--- start of Extracted text ---

Example: An example of internal check is the establishment of input and output controls
within a data processing department. A group or person has the responsibility of checking
control totals provided by the user department with those generated during the processing of
the data. Examples of physical controls are guards and gates to restrict access.
4.8 Inherent Limitations of Internal Control
SA 400: “Risks Assessment and Internal Control” issued by the Institute of Chartered Accountants
of India says that, Internal Control can provide only reasonable, but not absolute assurance that
the objectives stated will be achieved. This is because there are some inherent limitations of
internal control, such as:
(a) Management’s consideration that a control be cost effective.
(b) The fact that most controls do not tend to be directed at transactions of unusual nature.
(c) The potential for human error.
(d) The possibility of circumvention of controls through collusion with parties outside the
entity or with employee of the entity.
(e) The possibility that a person responsible for exercising control could abuse that authority
for example, a member of management overriding a control.

--- end of Extracted text ---
--- start of Collected data ---

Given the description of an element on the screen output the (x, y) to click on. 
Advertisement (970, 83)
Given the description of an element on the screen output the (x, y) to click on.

--- end of Collected data ---

Exercise description: Reproduce the part of the internal control excerpt that opens with the words "Example: An example" and closes with "be cost effective.". The listing comes from a separate source and has no connection to the internal control excerpt.

Result for this exercise:
Example: An example of internal check is the establishment of input and output controls
within a data processing department. A group or person has the responsibility of checking
control totals provided by the user department with those generated during the processing of
the data. Examples of physical controls are guards and gates to restrict access.
4.8 Inherent Limitations of Internal Control
SA 400: “Risks Assessment and Internal Control” issued by the Institute of Chartered Accountants
of India says that, Internal Control can provide only reasonable, but not absolute assurance that
the objectives stated will be achieved. This is because there are some inherent limitations of
internal control, such as:
(a) Management’s consideration that a control be cost effective.